Kristin, who in July gave birth to the Youngs' first child, daughter Kai Marin, says Bryant "doesn't take compliments well, because he's so low-key. He'd much rather not be portrayed as someone special." This is convenient because Young has received less glory than any other dominant NFL player of the '90s—and less money ($26 million over six years) than recent underachieving defensive tackles like the Carolina Panthers' Sean Gilbert ($46.5 million, seven years), the Kansas City Chiefs' Chester McGlockton ($28.8 million, five years) and the Washington Redskins' Dana Stubblefield ($36 million, six years), who started alongside Young from '94 through '97. Most insiders rate Young, Minnesota Vikings tackle John Randle and Buffalo Bills end Bruce Smith as the league's best defensive linemen, yet largely because of injuries Young has been selected to only one Pro Bowl.
San Francisco's defensive scheme is geared toward freeing up its linebackers, and that hinges on Young, whose value is best illustrated by what happened in his absence: After he went down, the Niners gave up an average of 119.7 rushing yards to their final six opponents, an increase of almost 24 yards per game over their first 12 outings. "B.Y. makes my job 10 times easier," says middle linebacker Winfred Tubbs. "When he's not in there, offensive linemen will chip off and block me, but when he's in, I've seen him defeat three guys on one play. He is the Reggie White of today."
Teammates are equally awed by Young's demeanor—selfless, focused and relentlessly positive. No one has messed with him since his rookie year, when eight veterans surrounded Young at his locker and, as per ritual, prepared to throw him into the team's swimming pool. Young, a high school wrestler in Chicago Heights, Ill., refused to budge. The group spent more than five minutes moving him only 30 feet before giving up. "After that," says Young, "they knew I wasn't one to be pushed around."

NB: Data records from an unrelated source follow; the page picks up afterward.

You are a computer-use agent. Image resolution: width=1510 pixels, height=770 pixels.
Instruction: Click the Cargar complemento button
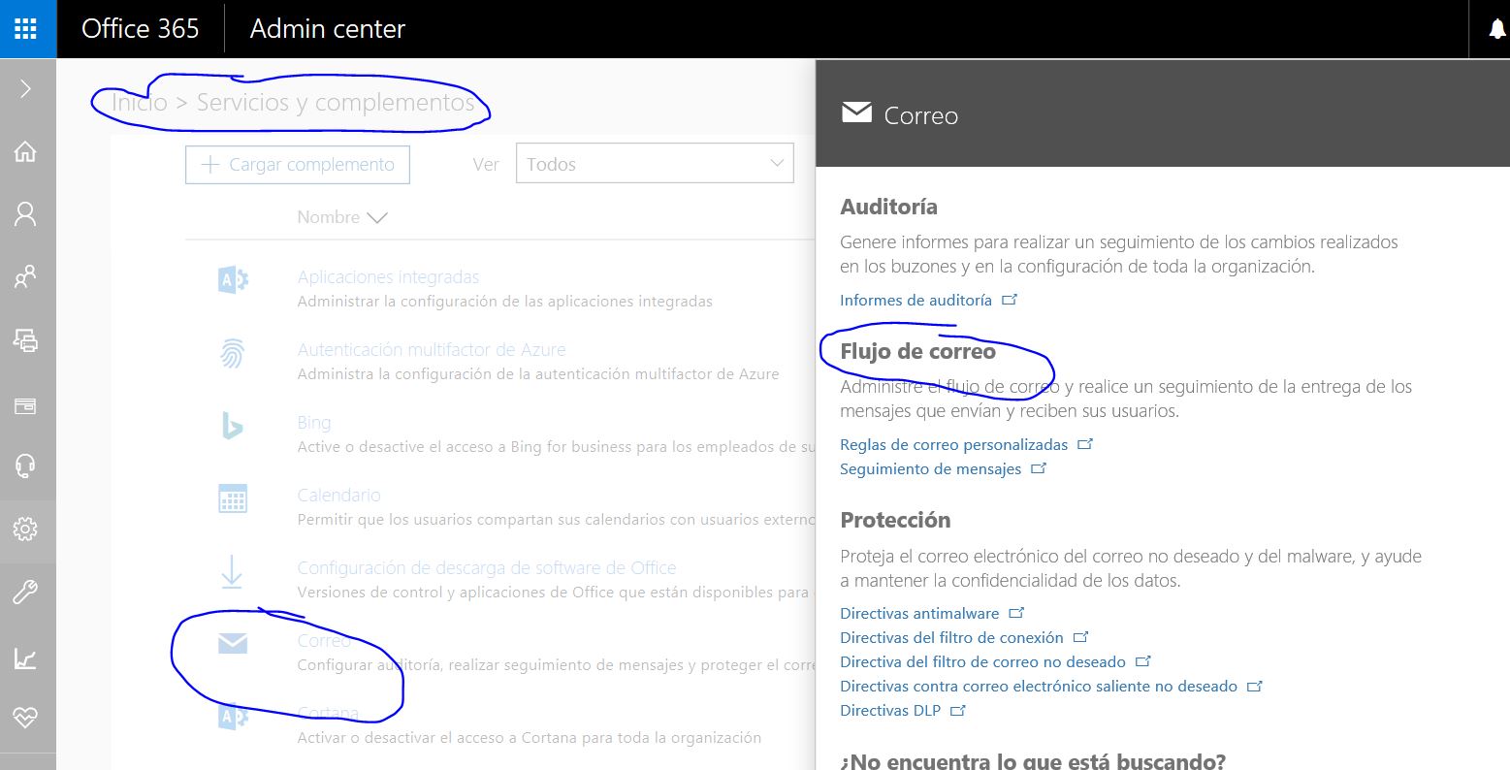298,165
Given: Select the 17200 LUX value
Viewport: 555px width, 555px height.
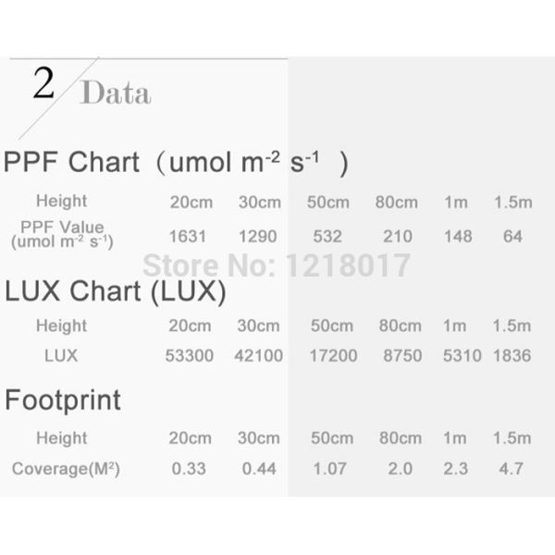Looking at the screenshot, I should point(330,355).
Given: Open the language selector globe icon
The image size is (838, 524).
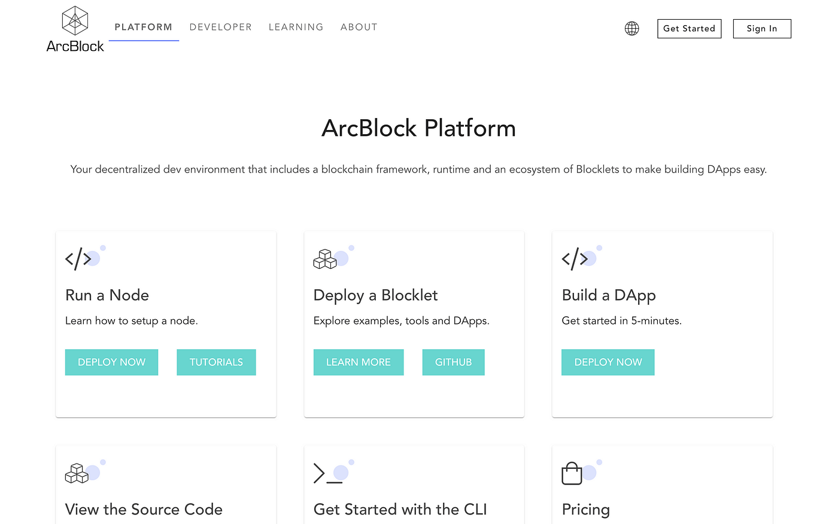Looking at the screenshot, I should [631, 28].
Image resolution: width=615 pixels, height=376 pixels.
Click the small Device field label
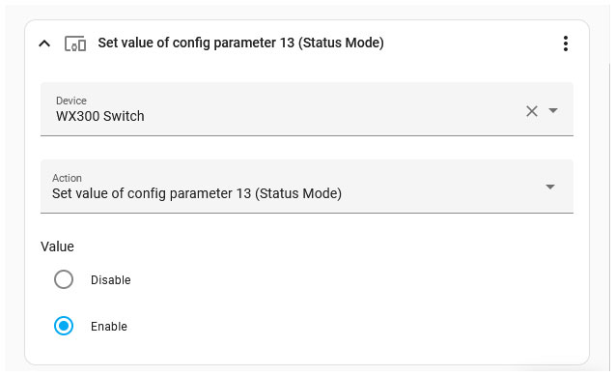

Young remains slightly uneasy about discussing his comeback, which originally was projected for midseason, for there have been some choppy moments. After he underwent surgery to insert a titanium rod in his tibia on the afternoon following his injury, his lower leg swelled. Doctors, fearing possible nerve damage, rushed Young back into the operating room and made an incision near his ankle to relieve the pressure. In May an old injury to Young's right knee flared up, and doctors performed arthroscopic surgery to clean out loose cartilage.

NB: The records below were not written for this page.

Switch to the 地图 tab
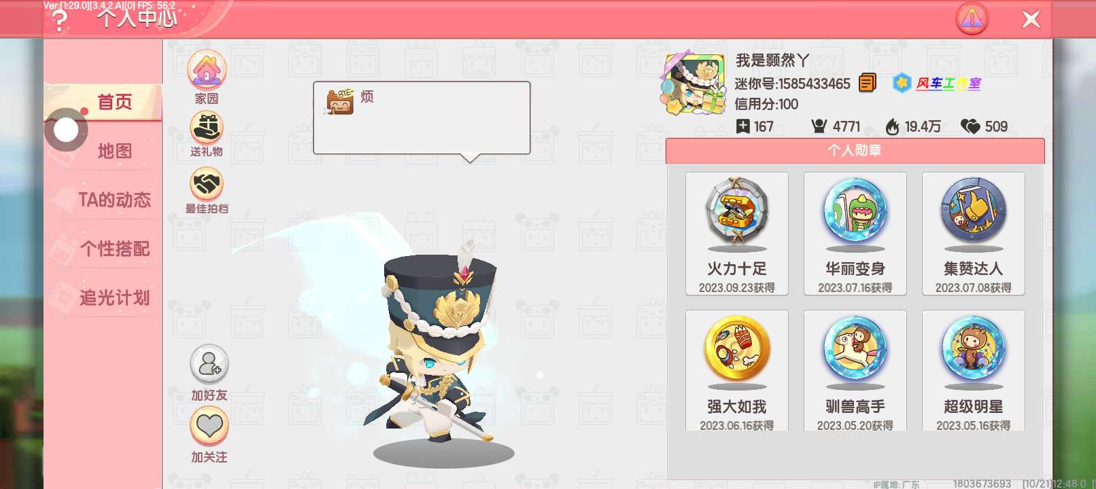Viewport: 1096px width, 489px height. pyautogui.click(x=114, y=151)
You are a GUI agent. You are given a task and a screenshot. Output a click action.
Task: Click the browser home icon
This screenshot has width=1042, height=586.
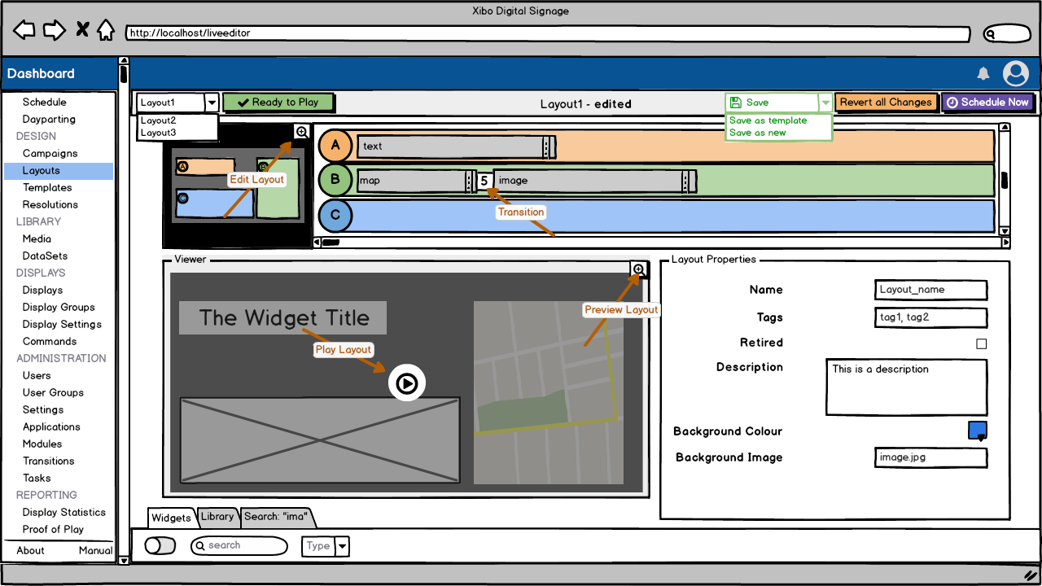pyautogui.click(x=105, y=31)

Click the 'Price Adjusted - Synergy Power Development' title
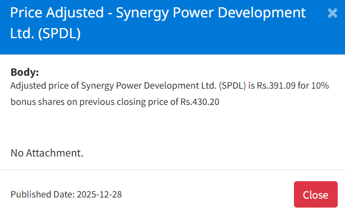point(158,13)
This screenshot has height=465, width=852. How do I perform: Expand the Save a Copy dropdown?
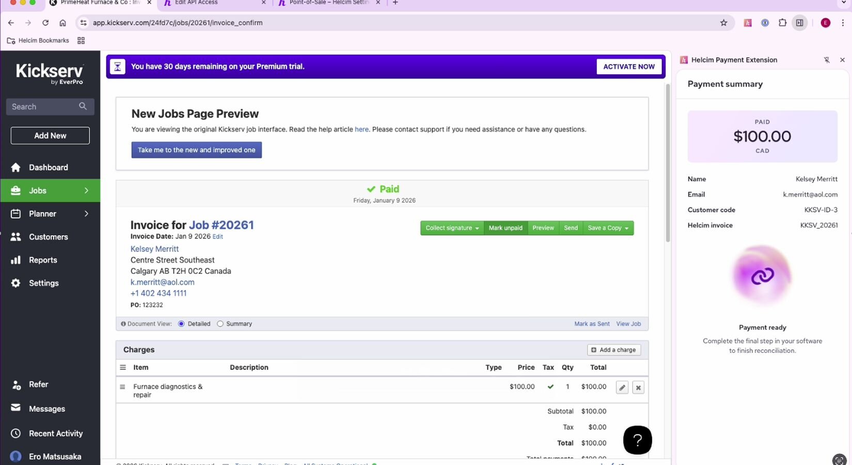point(608,228)
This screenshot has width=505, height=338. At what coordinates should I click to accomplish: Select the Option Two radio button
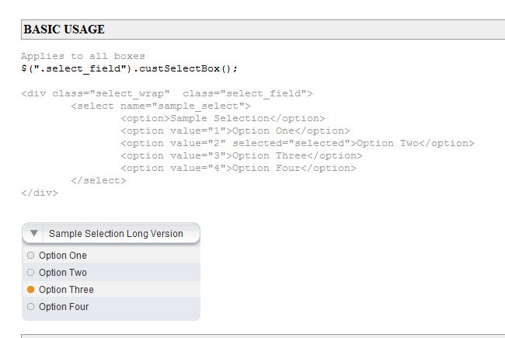pos(30,273)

There were also emotional hurdles to clear. In April, Young took a fishing trip to Cabo San Lucas with San Diego Chargers guard Aaron Taylor, a former Notre Dame teammate who twice suffered severe knee injuries while playing for the Green Bay Packers. "We go away every year, but our other trips had been spring-break-type excursions," Taylor says. "This time we were dealing with the emotional impact of the injury. You think you're invincible and then—boom!—your whole life stops. But your teammates keep marching on. Part of you wants the team not to do well, because otherwise you don't feel missed. You feel guilty for feeling that way, but it's good to get it out in the open and get past it."